*DESCRIPTION OF THE TASK*. Copy out every one of the lines below word for word.

[Target position records]
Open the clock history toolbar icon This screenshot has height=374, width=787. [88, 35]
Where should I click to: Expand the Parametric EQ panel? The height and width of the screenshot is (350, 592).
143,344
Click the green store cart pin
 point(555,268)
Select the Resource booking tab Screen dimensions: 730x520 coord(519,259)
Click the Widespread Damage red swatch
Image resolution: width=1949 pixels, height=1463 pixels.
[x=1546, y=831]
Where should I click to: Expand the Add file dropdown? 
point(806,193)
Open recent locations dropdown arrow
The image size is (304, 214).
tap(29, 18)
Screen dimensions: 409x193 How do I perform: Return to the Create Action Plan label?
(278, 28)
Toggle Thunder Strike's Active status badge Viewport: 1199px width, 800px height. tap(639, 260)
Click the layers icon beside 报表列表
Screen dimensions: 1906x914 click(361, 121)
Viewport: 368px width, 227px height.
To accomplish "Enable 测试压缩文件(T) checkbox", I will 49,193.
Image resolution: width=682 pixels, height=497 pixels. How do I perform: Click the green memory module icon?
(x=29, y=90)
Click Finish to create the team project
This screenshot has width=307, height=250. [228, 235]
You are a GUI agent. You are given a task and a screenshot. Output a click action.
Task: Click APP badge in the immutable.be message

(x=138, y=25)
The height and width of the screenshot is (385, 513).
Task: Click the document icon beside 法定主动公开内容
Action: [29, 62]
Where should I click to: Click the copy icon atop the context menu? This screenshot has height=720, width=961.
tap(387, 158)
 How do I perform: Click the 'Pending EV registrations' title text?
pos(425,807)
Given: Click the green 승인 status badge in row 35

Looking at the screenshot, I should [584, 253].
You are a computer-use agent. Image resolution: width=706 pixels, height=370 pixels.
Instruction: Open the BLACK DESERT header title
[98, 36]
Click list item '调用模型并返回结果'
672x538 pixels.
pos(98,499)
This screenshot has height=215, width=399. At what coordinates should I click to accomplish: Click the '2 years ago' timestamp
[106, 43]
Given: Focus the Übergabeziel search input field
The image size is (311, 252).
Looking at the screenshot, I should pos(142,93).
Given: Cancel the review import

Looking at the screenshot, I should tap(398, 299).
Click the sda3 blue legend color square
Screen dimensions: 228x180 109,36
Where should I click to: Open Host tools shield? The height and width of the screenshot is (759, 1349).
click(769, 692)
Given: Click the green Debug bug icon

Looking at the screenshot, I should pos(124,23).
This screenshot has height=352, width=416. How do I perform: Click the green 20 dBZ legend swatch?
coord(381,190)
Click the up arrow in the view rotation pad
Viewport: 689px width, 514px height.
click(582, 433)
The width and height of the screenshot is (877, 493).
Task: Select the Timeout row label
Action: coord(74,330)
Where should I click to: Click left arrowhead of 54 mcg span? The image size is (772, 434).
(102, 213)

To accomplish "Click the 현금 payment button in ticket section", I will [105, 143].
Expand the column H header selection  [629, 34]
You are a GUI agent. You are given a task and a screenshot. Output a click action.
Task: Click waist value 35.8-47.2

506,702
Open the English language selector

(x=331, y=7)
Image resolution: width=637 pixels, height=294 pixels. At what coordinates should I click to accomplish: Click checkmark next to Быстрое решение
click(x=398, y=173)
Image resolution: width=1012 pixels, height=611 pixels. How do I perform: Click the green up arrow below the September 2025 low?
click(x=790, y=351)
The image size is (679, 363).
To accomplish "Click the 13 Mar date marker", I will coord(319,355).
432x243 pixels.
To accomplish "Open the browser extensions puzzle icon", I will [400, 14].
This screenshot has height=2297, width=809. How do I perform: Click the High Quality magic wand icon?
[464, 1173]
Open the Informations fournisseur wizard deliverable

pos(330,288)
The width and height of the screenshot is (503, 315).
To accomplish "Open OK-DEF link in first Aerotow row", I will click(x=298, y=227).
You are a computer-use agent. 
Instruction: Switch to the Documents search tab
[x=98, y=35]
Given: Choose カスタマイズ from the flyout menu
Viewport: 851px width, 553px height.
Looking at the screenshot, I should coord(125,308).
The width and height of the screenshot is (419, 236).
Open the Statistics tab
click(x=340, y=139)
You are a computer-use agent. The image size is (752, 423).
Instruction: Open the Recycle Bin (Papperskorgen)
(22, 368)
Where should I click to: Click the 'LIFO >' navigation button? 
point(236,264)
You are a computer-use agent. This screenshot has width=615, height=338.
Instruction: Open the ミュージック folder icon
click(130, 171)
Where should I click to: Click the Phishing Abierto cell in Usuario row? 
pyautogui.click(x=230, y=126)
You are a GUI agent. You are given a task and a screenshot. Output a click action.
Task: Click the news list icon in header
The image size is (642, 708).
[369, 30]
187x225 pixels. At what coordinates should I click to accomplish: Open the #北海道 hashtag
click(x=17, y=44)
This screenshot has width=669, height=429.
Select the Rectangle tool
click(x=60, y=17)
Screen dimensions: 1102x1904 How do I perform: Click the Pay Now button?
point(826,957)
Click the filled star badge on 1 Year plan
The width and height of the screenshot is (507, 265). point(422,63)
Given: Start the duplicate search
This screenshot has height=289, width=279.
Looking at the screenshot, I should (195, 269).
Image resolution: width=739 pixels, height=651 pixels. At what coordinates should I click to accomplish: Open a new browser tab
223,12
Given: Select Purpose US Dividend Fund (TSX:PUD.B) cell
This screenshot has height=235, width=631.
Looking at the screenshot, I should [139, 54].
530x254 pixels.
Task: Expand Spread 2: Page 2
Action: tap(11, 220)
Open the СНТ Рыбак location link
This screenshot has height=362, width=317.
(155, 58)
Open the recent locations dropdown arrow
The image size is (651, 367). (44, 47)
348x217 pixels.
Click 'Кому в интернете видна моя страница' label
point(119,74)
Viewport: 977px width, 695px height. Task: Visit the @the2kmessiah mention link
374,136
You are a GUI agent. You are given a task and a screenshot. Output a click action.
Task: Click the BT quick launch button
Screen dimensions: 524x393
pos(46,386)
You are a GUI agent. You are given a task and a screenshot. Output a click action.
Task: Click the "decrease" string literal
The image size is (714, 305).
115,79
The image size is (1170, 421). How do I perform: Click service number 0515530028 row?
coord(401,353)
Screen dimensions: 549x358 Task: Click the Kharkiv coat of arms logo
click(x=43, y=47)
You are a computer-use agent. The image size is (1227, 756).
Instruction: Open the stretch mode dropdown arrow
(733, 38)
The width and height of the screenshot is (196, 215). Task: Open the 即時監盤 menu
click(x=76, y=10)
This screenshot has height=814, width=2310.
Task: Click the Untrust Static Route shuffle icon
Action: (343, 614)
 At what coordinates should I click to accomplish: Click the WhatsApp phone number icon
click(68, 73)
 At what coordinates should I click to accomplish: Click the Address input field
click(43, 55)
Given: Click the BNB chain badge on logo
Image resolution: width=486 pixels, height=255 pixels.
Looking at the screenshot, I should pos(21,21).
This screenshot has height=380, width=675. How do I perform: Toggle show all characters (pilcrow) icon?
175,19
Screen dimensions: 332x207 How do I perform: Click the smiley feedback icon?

*EXERCISE OUTPUT*.
Open the clock history toolbar icon This screenshot has height=374, width=787. [88, 35]
Where should I click to: Expand the Parametric EQ panel? The height and width of the screenshot is (350, 592).
143,344
Click the green store cart pin
 point(555,268)
Select the Resource booking tab Screen dimensions: 730x520 coord(519,259)
Click the Widespread Damage red swatch
Image resolution: width=1949 pixels, height=1463 pixels.
[x=1546, y=831]
Where should I click to: Expand the Add file dropdown? 
point(806,193)
Open recent locations dropdown arrow
The image size is (304, 214).
tap(29, 18)
Screen dimensions: 409x193 How do I perform: Return to the Create Action Plan label?
(278, 28)
Toggle Thunder Strike's Active status badge Viewport: 1199px width, 800px height. tap(639, 260)
Click the layers icon beside 报表列表
Screen dimensions: 1906x914 click(361, 121)
Viewport: 368px width, 227px height.
To accomplish "Enable 测试压缩文件(T) checkbox", I will 49,193.
Image resolution: width=682 pixels, height=497 pixels. How do I perform: Click the green memory module icon?
(x=29, y=90)
Click Finish to create the team project
This screenshot has width=307, height=250. [228, 235]
You are a GUI agent. You are given a task and a screenshot. Output a click action.
Task: Click APP badge in the immutable.be message

(x=138, y=25)
The height and width of the screenshot is (385, 513).
Task: Click the document icon beside 法定主动公开内容
Action: [29, 62]
Where should I click to: Click the copy icon atop the context menu? This screenshot has height=720, width=961.
tap(387, 158)
 How do I perform: Click the 'Pending EV registrations' title text?
pos(425,807)
Given: Click the green 승인 status badge in row 35

Looking at the screenshot, I should [584, 253].
You are a computer-use agent. Image resolution: width=706 pixels, height=370 pixels.
Instruction: Open the BLACK DESERT header title
[98, 36]
Click list item '调用模型并返回结果'
672x538 pixels.
pos(98,499)
This screenshot has height=215, width=399. At what coordinates should I click to accomplish: Click the '2 years ago' timestamp
[106, 43]
Given: Focus the Übergabeziel search input field
The image size is (311, 252).
Looking at the screenshot, I should pos(142,93).
Given: Cancel the review import

Looking at the screenshot, I should tap(398, 299).
Click the sda3 blue legend color square
Screen dimensions: 228x180 109,36
Where should I click to: Open Host tools shield? The height and width of the screenshot is (759, 1349).
click(769, 692)
Given: Click the green Debug bug icon

Looking at the screenshot, I should pos(124,23).
This screenshot has height=352, width=416. How do I perform: Click the green 20 dBZ legend swatch?
coord(381,190)
Click the up arrow in the view rotation pad
Viewport: 689px width, 514px height.
click(582, 433)
The width and height of the screenshot is (877, 493).
Task: Select the Timeout row label
Action: coord(74,330)
Where should I click to: Click left arrowhead of 54 mcg span? The image size is (772, 434).
(102, 213)

To accomplish "Click the 현금 payment button in ticket section", I will [105, 143].
Expand the column H header selection  [629, 34]
You are a GUI agent. You are given a task and a screenshot. Output a click action.
Task: Click waist value 35.8-47.2

506,702
Open the English language selector

(x=331, y=7)
Image resolution: width=637 pixels, height=294 pixels. At what coordinates should I click to accomplish: Click checkmark next to Быстрое решение
click(x=398, y=173)
Image resolution: width=1012 pixels, height=611 pixels. How do I perform: Click the green up arrow below the September 2025 low?
click(x=790, y=351)
The image size is (679, 363).
To accomplish "Click the 13 Mar date marker", I will coord(319,355).
432x243 pixels.
To accomplish "Open the browser extensions puzzle icon", I will [400, 14].
This screenshot has height=2297, width=809. How do I perform: Click the High Quality magic wand icon?
[464, 1173]
Open the Informations fournisseur wizard deliverable

pos(330,288)
The width and height of the screenshot is (503, 315).
To accomplish "Open OK-DEF link in first Aerotow row", I will click(x=298, y=227).
You are a computer-use agent. 
Instruction: Switch to the Documents search tab
[x=98, y=35]
Given: Choose カスタマイズ from the flyout menu
Viewport: 851px width, 553px height.
Looking at the screenshot, I should coord(125,308).
The width and height of the screenshot is (419, 236).
Open the Statistics tab
click(x=340, y=139)
You are a computer-use agent. The image size is (752, 423).
Instruction: Open the Recycle Bin (Papperskorgen)
(22, 368)
Where should I click to: Click the 'LIFO >' navigation button? 
point(236,264)
You are a computer-use agent. This screenshot has width=615, height=338.
Instruction: Open the ミュージック folder icon
click(130, 171)
Where should I click to: Click the Phishing Abierto cell in Usuario row? 
pyautogui.click(x=230, y=126)
You are a GUI agent. You are given a task and a screenshot. Output a click action.
Task: Click the news list icon in header
The image size is (642, 708).
[369, 30]
187x225 pixels. At what coordinates should I click to accomplish: Open the #北海道 hashtag
click(x=17, y=44)
This screenshot has width=669, height=429.
Select the Rectangle tool
click(x=60, y=17)
Screen dimensions: 1102x1904 How do I perform: Click the Pay Now button?
point(826,957)
Click the filled star badge on 1 Year plan
The width and height of the screenshot is (507, 265). point(422,63)
Given: Start the duplicate search
This screenshot has height=289, width=279.
Looking at the screenshot, I should (195, 269).
Image resolution: width=739 pixels, height=651 pixels. At what coordinates should I click to accomplish: Open a new browser tab
223,12
Given: Select Purpose US Dividend Fund (TSX:PUD.B) cell
This screenshot has height=235, width=631.
Looking at the screenshot, I should [139, 54].
530x254 pixels.
Task: Expand Spread 2: Page 2
Action: tap(11, 220)
Open the СНТ Рыбак location link
This screenshot has height=362, width=317.
(155, 58)
Open the recent locations dropdown arrow
The image size is (651, 367). (44, 47)
348x217 pixels.
Click 'Кому в интернете видна моя страница' label
point(119,74)
Viewport: 977px width, 695px height. Task: Visit the @the2kmessiah mention link
374,136
You are a GUI agent. You are given a task and a screenshot. Output a click action.
Task: Click the BT quick launch button
Screen dimensions: 524x393
pos(46,386)
You are a GUI agent. You are given a task and a screenshot. Output a click action.
Task: Click the "decrease" string literal
The image size is (714, 305).
115,79
The image size is (1170, 421). How do I perform: Click service number 0515530028 row?
coord(401,353)
Screen dimensions: 549x358 Task: Click the Kharkiv coat of arms logo
click(x=43, y=47)
You are a computer-use agent. The image size is (1227, 756).
Instruction: Open the stretch mode dropdown arrow
(733, 38)
The width and height of the screenshot is (196, 215). Task: Open the 即時監盤 menu
click(x=76, y=10)
This screenshot has height=814, width=2310.
Task: Click the Untrust Static Route shuffle icon
Action: (343, 614)
 At what coordinates should I click to accomplish: Click the WhatsApp phone number icon
click(68, 73)
 At what coordinates should I click to accomplish: Click the Address input field
click(43, 55)
Given: Click the BNB chain badge on logo
Image resolution: width=486 pixels, height=255 pixels.
Looking at the screenshot, I should pos(21,21).
This screenshot has height=380, width=675. How do I perform: Toggle show all characters (pilcrow) icon?
175,19
Screen dimensions: 332x207 How do I perform: Click the smiley feedback icon?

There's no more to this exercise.